> [DATA EXTRACT]:
+++

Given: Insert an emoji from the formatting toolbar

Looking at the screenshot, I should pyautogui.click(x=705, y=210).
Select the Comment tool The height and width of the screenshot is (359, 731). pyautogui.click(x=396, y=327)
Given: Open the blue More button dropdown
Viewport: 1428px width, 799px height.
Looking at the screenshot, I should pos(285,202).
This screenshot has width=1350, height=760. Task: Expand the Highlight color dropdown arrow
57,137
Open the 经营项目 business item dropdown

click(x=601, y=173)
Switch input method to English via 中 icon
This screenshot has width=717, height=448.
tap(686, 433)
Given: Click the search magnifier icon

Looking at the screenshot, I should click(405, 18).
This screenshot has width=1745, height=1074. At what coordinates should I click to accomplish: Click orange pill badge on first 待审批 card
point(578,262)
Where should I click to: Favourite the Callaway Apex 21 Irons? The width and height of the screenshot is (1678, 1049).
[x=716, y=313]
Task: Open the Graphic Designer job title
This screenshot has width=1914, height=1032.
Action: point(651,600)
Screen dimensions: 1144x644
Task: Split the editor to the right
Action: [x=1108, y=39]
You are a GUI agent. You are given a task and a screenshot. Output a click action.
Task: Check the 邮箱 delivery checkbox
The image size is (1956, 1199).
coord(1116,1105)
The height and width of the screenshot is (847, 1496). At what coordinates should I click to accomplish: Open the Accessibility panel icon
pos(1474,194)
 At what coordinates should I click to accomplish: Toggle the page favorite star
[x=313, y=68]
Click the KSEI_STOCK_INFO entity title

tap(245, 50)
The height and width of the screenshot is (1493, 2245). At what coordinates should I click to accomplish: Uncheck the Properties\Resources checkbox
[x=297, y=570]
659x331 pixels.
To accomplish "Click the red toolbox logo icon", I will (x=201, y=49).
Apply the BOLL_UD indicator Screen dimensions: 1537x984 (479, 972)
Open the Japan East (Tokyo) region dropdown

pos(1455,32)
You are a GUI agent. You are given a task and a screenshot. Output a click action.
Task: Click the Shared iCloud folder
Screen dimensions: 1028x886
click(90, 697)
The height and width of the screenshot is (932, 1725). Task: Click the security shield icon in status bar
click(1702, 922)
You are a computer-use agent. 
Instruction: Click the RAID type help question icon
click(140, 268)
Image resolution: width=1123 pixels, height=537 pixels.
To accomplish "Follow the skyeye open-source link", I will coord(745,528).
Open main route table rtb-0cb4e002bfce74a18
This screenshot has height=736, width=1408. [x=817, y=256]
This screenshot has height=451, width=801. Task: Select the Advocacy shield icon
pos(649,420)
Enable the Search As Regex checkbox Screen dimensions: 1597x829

+++

From the records above, pull every line that has the string "will" and copy it.

> [OUTPUT FOR THIS TASK]:
To accomplish "Click the red toolbox logo icon", I will (x=201, y=49).
To accomplish "Follow the skyeye open-source link", I will coord(745,528).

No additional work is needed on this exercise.